» What you will do:
Find "鄂ICP备18020467号-3 (398, 2557)", then copy its line and every later line of the entries exactly through the end, leaving all pictures out.

++++ Data for the task ++++

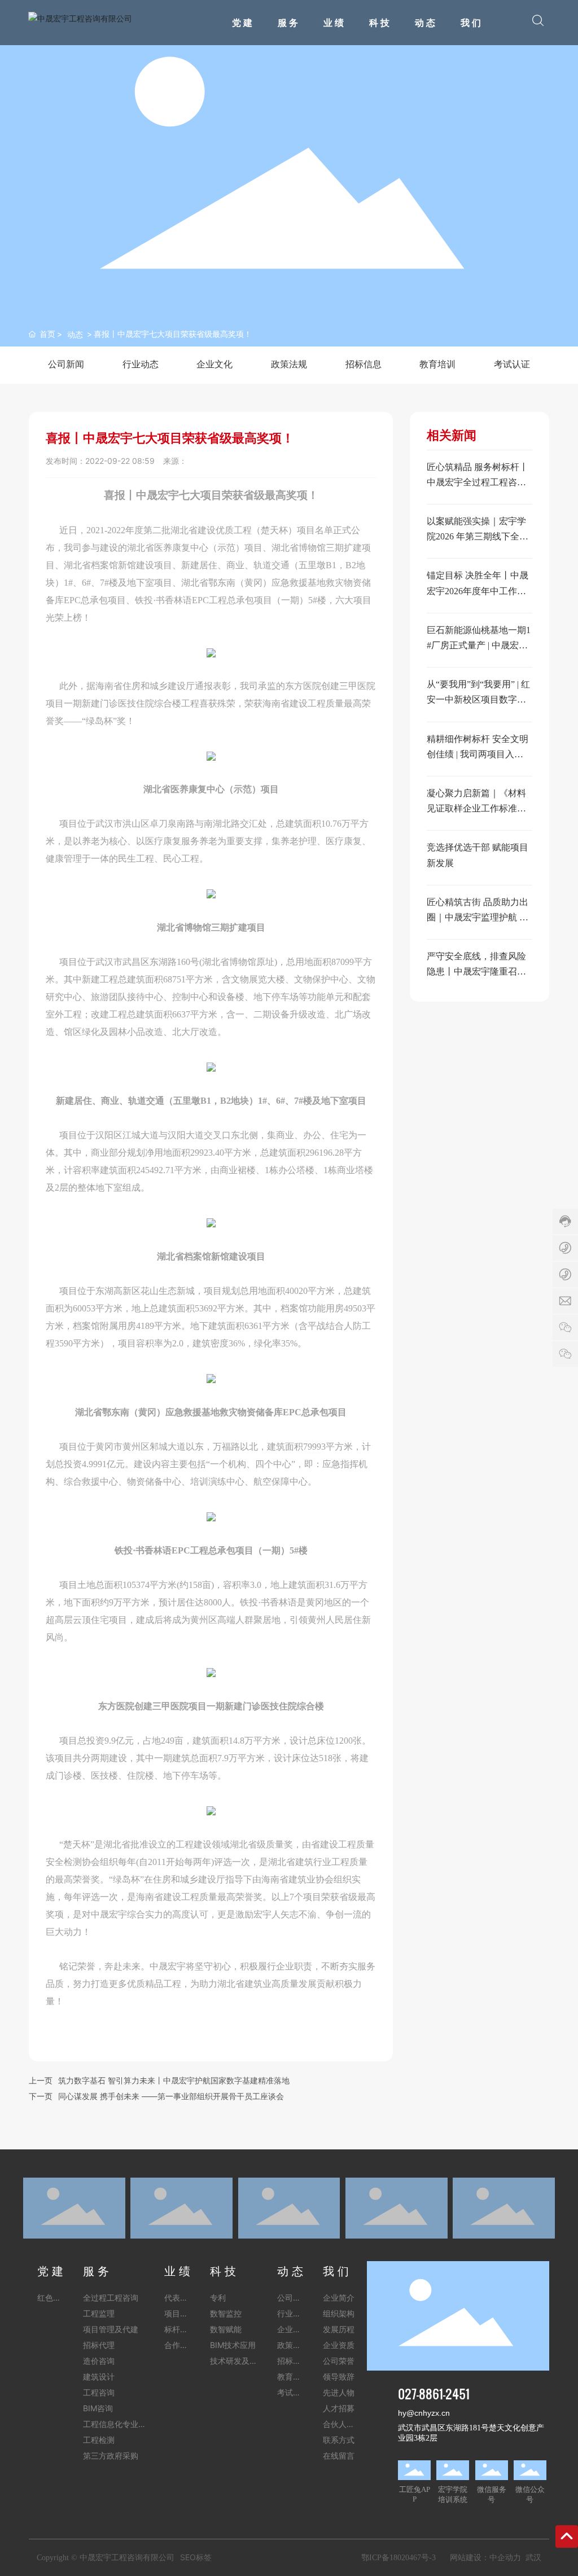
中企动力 (505, 2557)
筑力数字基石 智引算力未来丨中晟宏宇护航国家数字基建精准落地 (174, 2080)
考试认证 (512, 364)
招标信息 (363, 364)
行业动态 (140, 364)
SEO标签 (196, 2557)
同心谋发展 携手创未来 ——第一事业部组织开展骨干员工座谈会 (171, 2096)
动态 (75, 334)
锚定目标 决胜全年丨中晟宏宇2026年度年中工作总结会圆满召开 (477, 591)
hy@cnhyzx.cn (424, 2412)
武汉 (533, 2557)
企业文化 (214, 364)
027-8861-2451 (434, 2393)
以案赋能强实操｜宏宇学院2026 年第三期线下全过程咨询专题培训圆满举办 (477, 536)
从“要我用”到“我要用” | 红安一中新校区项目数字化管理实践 (478, 699)
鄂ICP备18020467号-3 (398, 2557)
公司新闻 (66, 364)
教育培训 (437, 364)
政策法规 (289, 364)
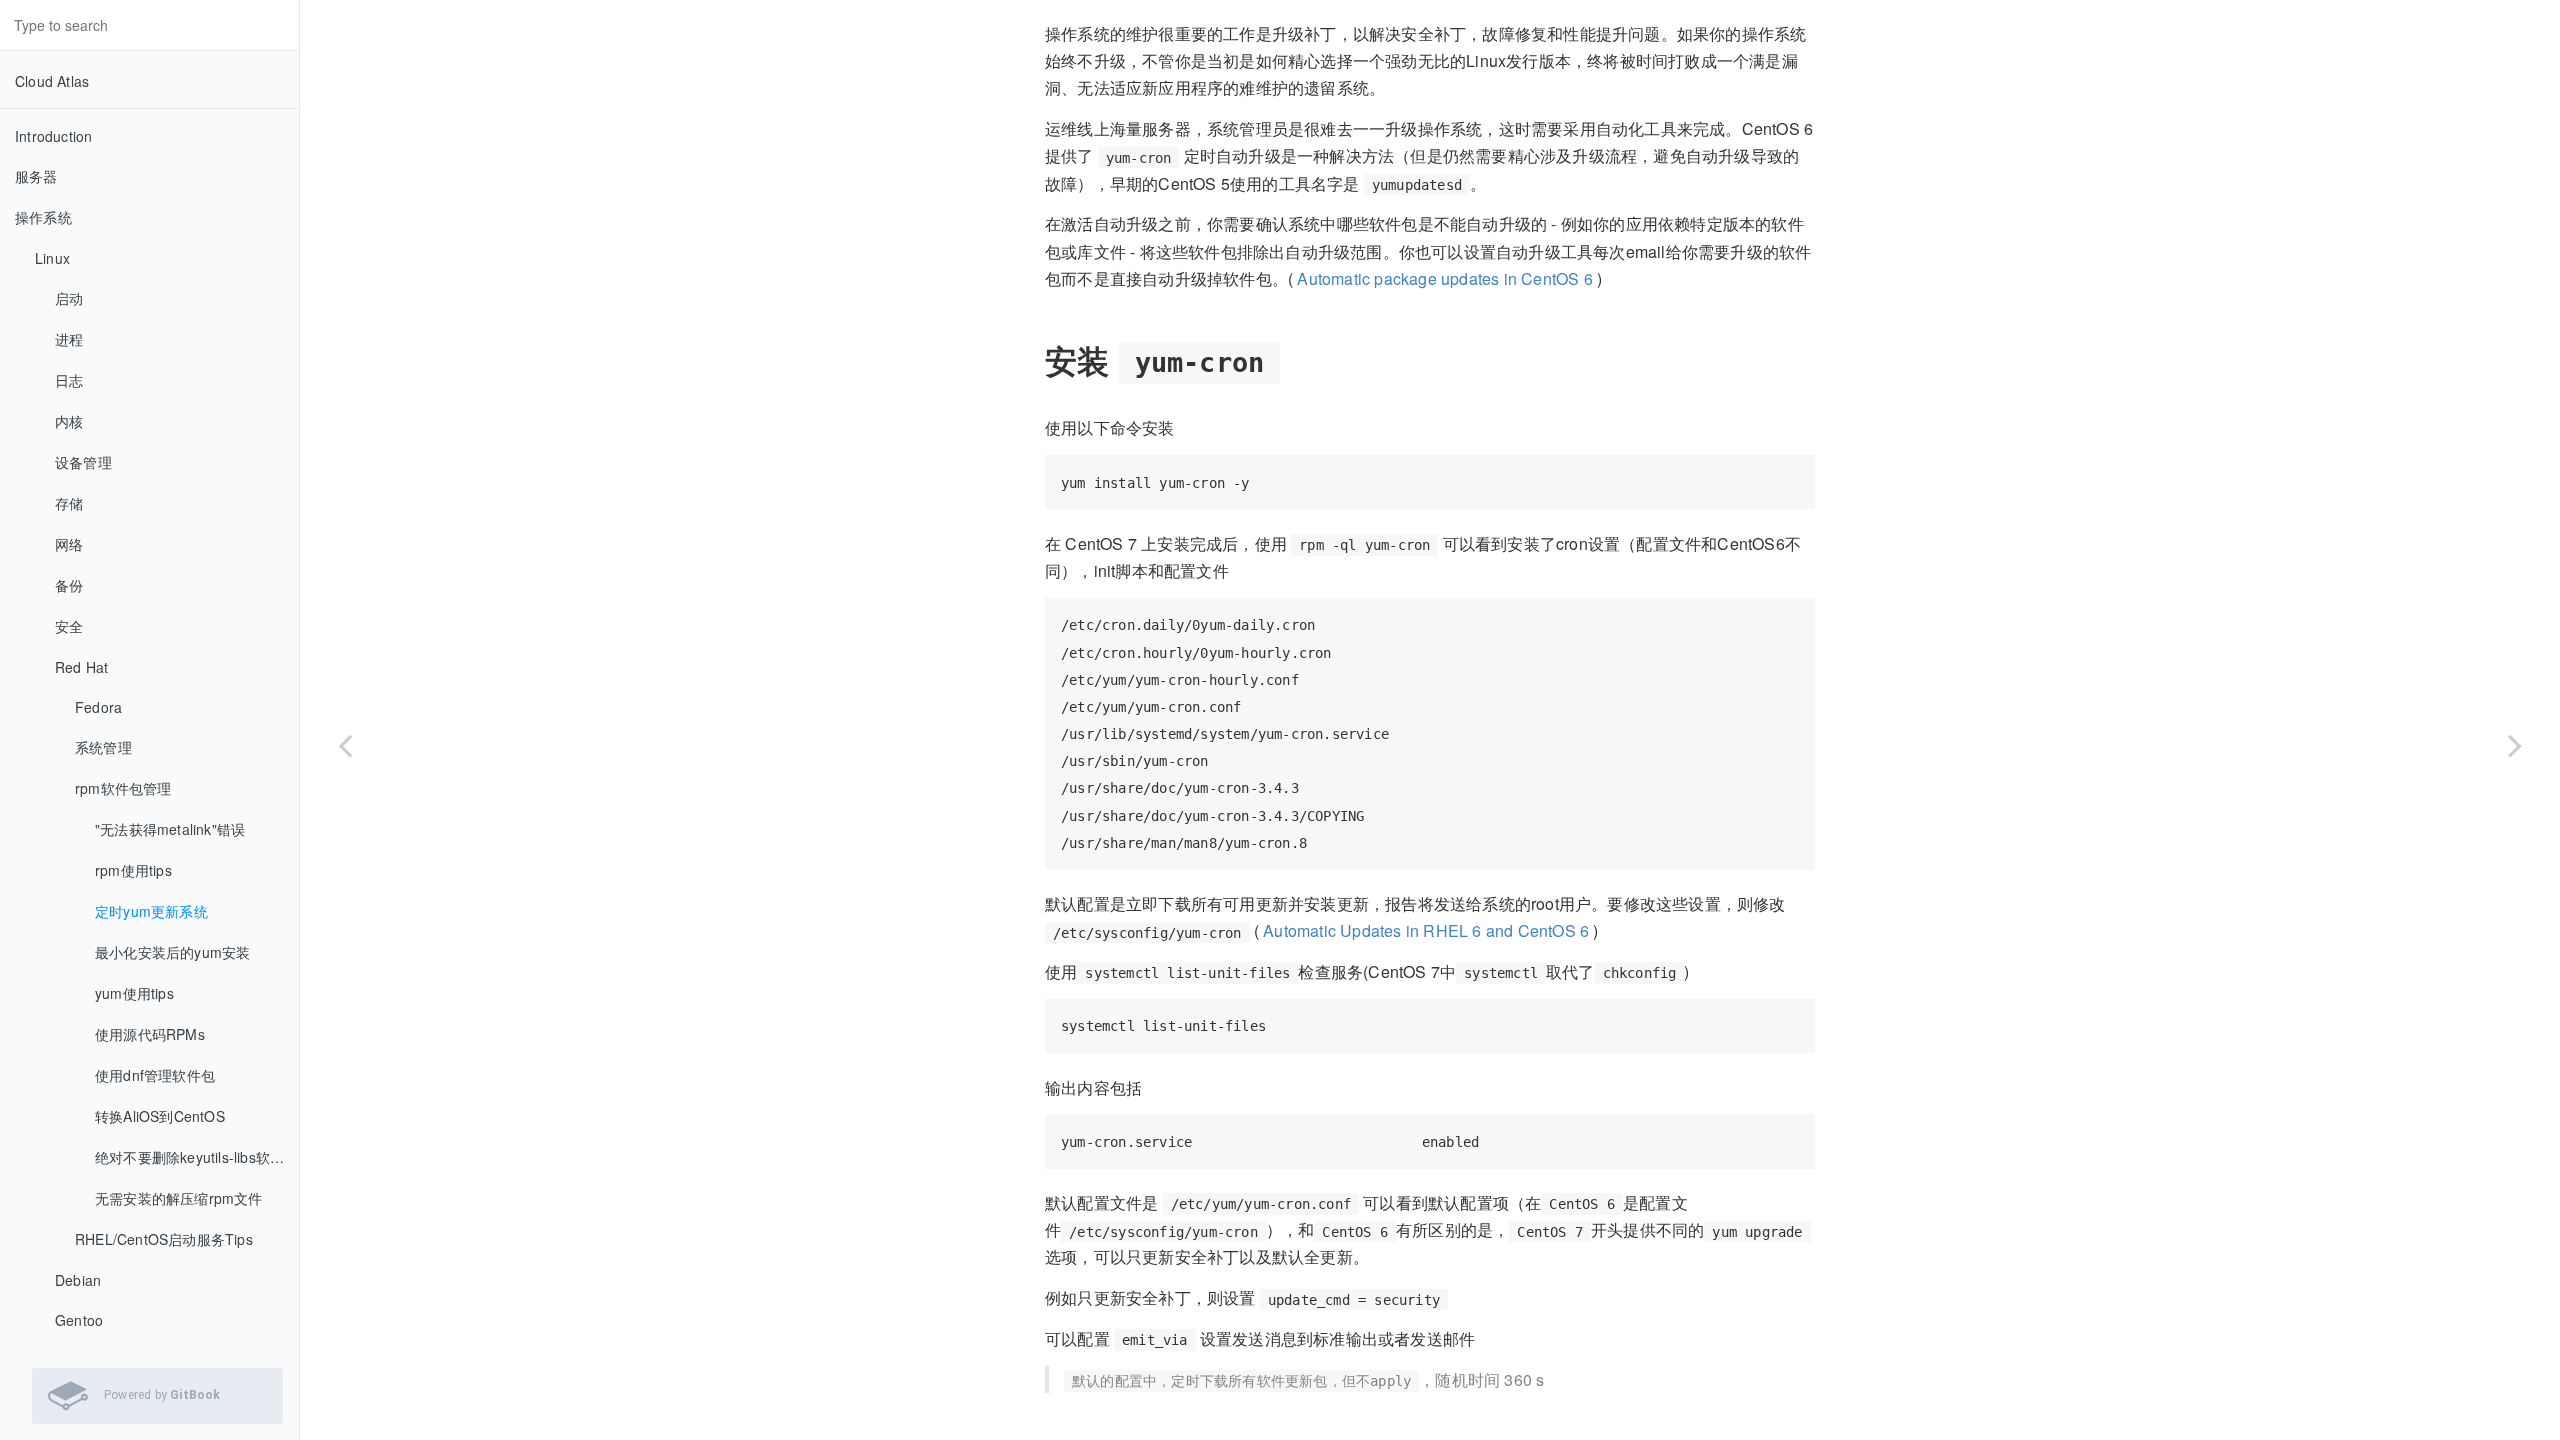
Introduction (53, 136)
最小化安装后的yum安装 (172, 952)
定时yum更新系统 (151, 911)
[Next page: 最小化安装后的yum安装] (2515, 745)
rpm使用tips (133, 870)
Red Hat (81, 667)
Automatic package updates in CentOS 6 (1444, 278)
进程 (69, 339)
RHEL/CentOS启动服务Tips (164, 1239)
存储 (69, 503)
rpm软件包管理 (123, 788)
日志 (69, 380)
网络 (69, 544)
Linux (52, 258)
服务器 (36, 176)
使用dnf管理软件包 (155, 1075)
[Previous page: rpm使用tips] (345, 745)
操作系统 (43, 217)
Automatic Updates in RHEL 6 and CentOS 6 (1426, 930)
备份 (69, 585)
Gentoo (79, 1320)
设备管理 (83, 462)
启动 (69, 298)
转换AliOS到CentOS (160, 1116)
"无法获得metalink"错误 (170, 829)
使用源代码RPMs (150, 1034)
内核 (69, 421)
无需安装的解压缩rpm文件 (179, 1198)
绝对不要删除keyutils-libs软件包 (196, 1157)
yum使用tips (134, 993)
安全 (69, 626)
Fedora (98, 707)
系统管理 (103, 747)
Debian (78, 1280)
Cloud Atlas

++++

» Solution:
鄂ICP备18020467号-3 (398, 2557)
公司新闻 (66, 364)
教育培训 (437, 364)
政策法规 (289, 364)
Introduction (53, 136)
最小化安装后的yum安装 (172, 952)
定时yum更新系统 (151, 911)
[Next page: 最小化安装后的yum安装] (2515, 745)
rpm使用tips (133, 870)
Red Hat (81, 667)
Automatic package updates in CentOS 6 (1444, 278)
进程 (69, 339)
RHEL/CentOS启动服务Tips (164, 1239)
存储 (69, 503)
rpm软件包管理 (123, 788)
日志 (69, 380)
网络 (69, 544)
Linux (52, 258)
服务器 (36, 176)
使用dnf管理软件包 (155, 1075)
[Previous page: rpm使用tips] (345, 745)
操作系统 (43, 217)
Automatic Updates in RHEL 6 and CentOS 6 (1426, 930)
备份 (69, 585)
Gentoo (79, 1320)
设备管理 (83, 462)
启动 (69, 298)
转换AliOS到CentOS (160, 1116)
"无法获得metalink"错误 (170, 829)
使用源代码RPMs (150, 1034)
内核 (69, 421)
无需安装的解压缩rpm文件 (179, 1198)
绝对不要删除keyutils-libs软件包 (196, 1157)
yum使用tips (134, 993)
安全 (69, 626)
Fedora (98, 707)
系统管理 (103, 747)
Debian (78, 1280)
Cloud Atlas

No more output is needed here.